RCN funding for NORA-partners
Earlier this year Research Council of Norway (RCN) announced 270 MNOK for research on digital innovation. Several NORA-partners responded to this call and many of them have now been awarded funding for their research projects from RCN. Here is a presentation of some of the projects.
One of these projects is University of Oslo (UiO) project Bio-inspired neural networks for AI applications with Prof. Anders Malthe-Sørenssen (Dept. of Physics, UiO), Ass. Prof. Marianne Fyhn (Dept. of Biosciences, UiO) and Prof. Gaute Einevoll (Dept. of Physics, UiO) as main applicants. The projects has been awarded 16 MNOK over a five-year period. While artificial intelligence (AI) supersedes human skills in some fields, the brain is still far superior in many areas, being more energy efficient, needing fewer examples to learn, it can learn complex tasks easier, and it can transfer knowledge from one task to another. This project will transfer recent knowledge of brain processes to develop a next generation of machine learning methods, opening for new scientific and technological developments.

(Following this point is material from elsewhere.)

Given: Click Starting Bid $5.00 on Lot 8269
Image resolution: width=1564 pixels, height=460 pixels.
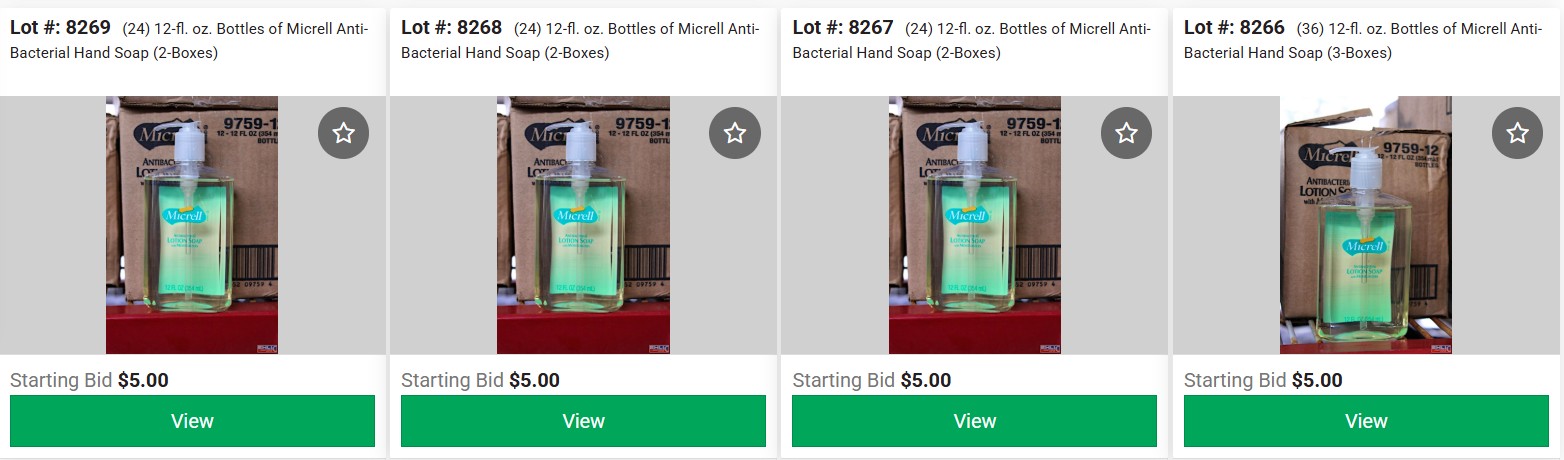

SciML– Scientific Computing & Machine Learning with Prof. Kent-Andre Mardal (UiO/Simula) as the main applicant is another project that has received funding from RCN. The project looks at partial differential equations (PDEs) which have been studied for centuries. PDEs have seen an impressive utilization in scientific computing (SC) during the last sixty years due to increasingly powerful computers. At the same time, in the last ten years, there has been a huge development in the use of machine learning (ML) techniques. ML has demonstrated a wide range of successes due to both high-performance computing and vast amounts of available data. Despite the similarities between the two areas, the synergy effects have so far been sparse, in particular on the theoretical level. The project aims to bridge the gap between these areas.
DeCipher - Data-driven Framework for Personalised Cancer Screening with Valeriya Naumova and Evrim Acar (both Simula) as main applicants has also received funding. The objective of the DeCipher project is to develop an artificial intelligence framework for personalized cancer screening, with a particular focus on cervical cancer, by utilizing existing registries and health data intelligently. These advances will enable more accurate cancer screening and integration of data-driven techniques into biomedical domains. NORA-partner SimulaMet is the project coordinator with Cancer Registry Norway, Karolinska University and Lawrence Livermore National Lab as partners. If successful, already in the short term, the results will empower women to make better-informed health-related decisions together with healthcare professionals, according to Senior Research Scientist and project leader Valeriya Naumova.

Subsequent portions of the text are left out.